Thanks to a law signed by President Barack Obama, a few dozen protesters were allowed to gather at two public parks in Virginia carrying a variety of unconcealed weapons, including rifles and pistols.
"We are done backing up," former Alabama Minuteman leader Mike Vanderboegh told the crowd assembled at Fort Hunt Park. "Not one more inch."
Meanwhile, across the Potomac River, upward of 2,000 activists attended the Second Amendment March on the National Mall. Organizers had hoped for several thousand attendees.
"We're in a war. The other side knows they are at war, because they started it," Larry Pratt, president of Gun Owners of America, told the Washington rally. "They are coming for our freedom, for our money, for our kids, for our property. They are coming for everything because they are a bunch of socialists."

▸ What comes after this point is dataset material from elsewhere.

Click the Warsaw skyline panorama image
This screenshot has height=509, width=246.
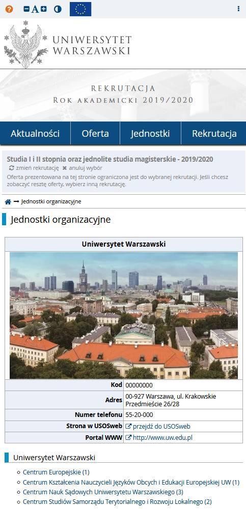(124, 316)
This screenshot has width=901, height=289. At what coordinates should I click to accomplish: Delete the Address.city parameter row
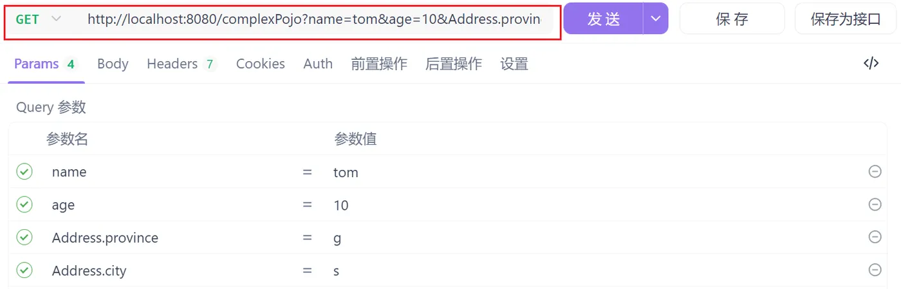[875, 270]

Organizers of the Washington event said they chose the date to commemorate the anniversary of the Revolutionary War battles at Lexington and Concord in 1775. However, it also happened to fall on the 15th anniversary of the bombing of the Oklahoma City Federal Building by Timothy McVeigh, a former member of an anti-government militia.
Oath Keepers, one of the organizations that had originally sponsored the protests, withdrew its official support of the armed portion of the day's events, citing the inflammatory rhetoric used by some of the individuals involved.

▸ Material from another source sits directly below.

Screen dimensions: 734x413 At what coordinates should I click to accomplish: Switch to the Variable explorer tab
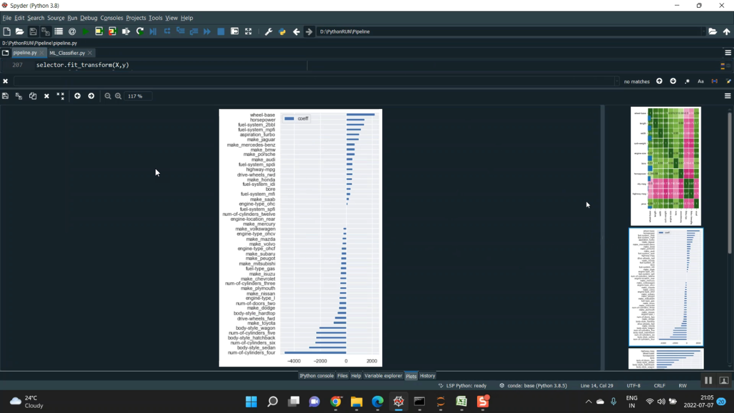383,376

"Oath Keepers as a organization feels that a confrontational stance, such as has been published, places this event, in public perception, outside the terms of our stated and published mission," the group said on its website.
Vanderboegh, for instance, condoned throwing bricks through the windows of any lawmaker who had voted to pass health care reform.
"I'm calling on the government to understand that there are going to be consequences to pushing people like us any farther back," Vanderboegh said at today's event.
Rhetorical flourishes aside, however, the protests proved to be peaceful affairs at which gun owners expressed their First Amendment rights in support of preserving the Second Amendment.
"I came here to threaten no one," protester Bob Wright told WTHR news. "I came here to remind everyone what the course of our country was in the past and what it will be in the future."